[Saved data entries]
● ● ● ● ● ● ●

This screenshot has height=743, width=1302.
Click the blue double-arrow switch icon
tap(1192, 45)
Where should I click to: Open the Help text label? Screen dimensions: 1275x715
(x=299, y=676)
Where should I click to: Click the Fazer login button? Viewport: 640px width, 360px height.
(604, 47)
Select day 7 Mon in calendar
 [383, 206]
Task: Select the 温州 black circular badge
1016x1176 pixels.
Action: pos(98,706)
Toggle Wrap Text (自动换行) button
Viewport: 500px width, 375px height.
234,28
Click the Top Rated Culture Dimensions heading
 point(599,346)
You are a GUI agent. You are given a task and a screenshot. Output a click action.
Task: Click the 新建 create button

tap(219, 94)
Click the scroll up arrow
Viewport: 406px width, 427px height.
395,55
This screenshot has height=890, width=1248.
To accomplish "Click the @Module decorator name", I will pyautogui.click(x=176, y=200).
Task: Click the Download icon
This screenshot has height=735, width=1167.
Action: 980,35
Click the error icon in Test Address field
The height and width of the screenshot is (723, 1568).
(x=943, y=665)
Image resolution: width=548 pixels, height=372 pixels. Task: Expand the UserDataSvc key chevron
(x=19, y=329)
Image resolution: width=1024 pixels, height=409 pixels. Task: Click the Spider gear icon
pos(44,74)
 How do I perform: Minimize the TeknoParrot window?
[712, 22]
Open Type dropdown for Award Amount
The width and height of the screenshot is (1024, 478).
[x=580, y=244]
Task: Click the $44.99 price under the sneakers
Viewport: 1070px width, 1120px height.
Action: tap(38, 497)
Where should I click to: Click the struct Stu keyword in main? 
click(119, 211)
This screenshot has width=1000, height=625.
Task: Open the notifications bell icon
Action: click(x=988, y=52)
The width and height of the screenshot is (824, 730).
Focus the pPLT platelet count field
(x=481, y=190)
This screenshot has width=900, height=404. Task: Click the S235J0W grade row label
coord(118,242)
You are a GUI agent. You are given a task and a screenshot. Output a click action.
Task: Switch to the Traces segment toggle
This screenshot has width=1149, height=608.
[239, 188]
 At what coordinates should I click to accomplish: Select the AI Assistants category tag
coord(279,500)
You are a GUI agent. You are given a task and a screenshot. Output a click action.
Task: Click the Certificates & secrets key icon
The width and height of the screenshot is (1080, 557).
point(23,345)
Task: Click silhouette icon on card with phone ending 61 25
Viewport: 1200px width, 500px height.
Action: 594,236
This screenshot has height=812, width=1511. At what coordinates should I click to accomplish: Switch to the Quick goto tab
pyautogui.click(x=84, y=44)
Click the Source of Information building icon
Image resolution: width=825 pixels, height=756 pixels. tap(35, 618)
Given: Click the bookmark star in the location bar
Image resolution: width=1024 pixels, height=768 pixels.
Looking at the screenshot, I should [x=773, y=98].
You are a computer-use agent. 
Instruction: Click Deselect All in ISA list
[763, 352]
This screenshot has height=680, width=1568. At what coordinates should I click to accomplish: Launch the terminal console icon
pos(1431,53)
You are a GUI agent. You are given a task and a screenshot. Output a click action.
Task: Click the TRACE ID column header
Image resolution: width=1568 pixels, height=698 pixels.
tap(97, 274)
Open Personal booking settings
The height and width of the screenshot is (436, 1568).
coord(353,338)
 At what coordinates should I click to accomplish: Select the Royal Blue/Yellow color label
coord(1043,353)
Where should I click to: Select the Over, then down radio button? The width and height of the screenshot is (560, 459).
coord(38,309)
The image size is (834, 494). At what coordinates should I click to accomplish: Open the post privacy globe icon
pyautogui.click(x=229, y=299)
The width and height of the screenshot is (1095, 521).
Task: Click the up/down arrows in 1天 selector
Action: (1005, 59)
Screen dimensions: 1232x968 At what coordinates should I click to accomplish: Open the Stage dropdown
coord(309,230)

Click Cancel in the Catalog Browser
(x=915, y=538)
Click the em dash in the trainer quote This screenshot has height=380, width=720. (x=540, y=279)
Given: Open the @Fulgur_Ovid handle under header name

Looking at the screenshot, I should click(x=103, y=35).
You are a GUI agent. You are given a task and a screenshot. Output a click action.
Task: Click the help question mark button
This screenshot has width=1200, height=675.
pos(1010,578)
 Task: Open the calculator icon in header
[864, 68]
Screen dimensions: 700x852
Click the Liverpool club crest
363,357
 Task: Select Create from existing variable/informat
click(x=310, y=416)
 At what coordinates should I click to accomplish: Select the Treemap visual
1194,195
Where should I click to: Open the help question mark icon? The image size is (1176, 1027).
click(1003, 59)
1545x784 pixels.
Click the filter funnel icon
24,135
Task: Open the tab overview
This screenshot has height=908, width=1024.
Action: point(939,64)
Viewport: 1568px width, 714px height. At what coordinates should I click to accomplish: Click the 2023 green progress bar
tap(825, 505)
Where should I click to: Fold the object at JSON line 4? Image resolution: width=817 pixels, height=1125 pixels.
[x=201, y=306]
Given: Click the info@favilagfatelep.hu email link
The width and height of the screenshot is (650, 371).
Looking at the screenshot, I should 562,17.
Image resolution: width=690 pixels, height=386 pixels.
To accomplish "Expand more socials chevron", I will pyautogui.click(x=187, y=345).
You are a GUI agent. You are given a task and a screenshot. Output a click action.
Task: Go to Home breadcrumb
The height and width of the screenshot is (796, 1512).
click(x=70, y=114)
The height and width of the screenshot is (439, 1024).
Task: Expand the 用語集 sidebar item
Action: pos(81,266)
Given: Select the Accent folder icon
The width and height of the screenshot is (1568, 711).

● ● ● ● ● ● ●

■ Aim of the exercise ■
Find the line that contains "Where should I click to: Open the help question". Copy it and every line after it to the end of the records, exactly, and nothing more.

■ Answer to this task ■
Where should I click to: Open the help question mark icon? The image size is (1176, 1027).
click(1003, 59)
1545x784 pixels.
Click the filter funnel icon
24,135
Task: Open the tab overview
This screenshot has height=908, width=1024.
Action: point(939,64)
Viewport: 1568px width, 714px height. At what coordinates should I click to accomplish: Click the 2023 green progress bar
tap(825, 505)
Where should I click to: Fold the object at JSON line 4? Image resolution: width=817 pixels, height=1125 pixels.
[x=201, y=306]
Given: Click the info@favilagfatelep.hu email link
The width and height of the screenshot is (650, 371).
Looking at the screenshot, I should 562,17.
Image resolution: width=690 pixels, height=386 pixels.
To accomplish "Expand more socials chevron", I will pyautogui.click(x=187, y=345).
You are a GUI agent. You are given a task and a screenshot. Output a click action.
Task: Go to Home breadcrumb
The height and width of the screenshot is (796, 1512).
click(x=70, y=114)
The height and width of the screenshot is (439, 1024).
Task: Expand the 用語集 sidebar item
Action: pos(81,266)
Given: Select the Accent folder icon
The width and height of the screenshot is (1568, 711).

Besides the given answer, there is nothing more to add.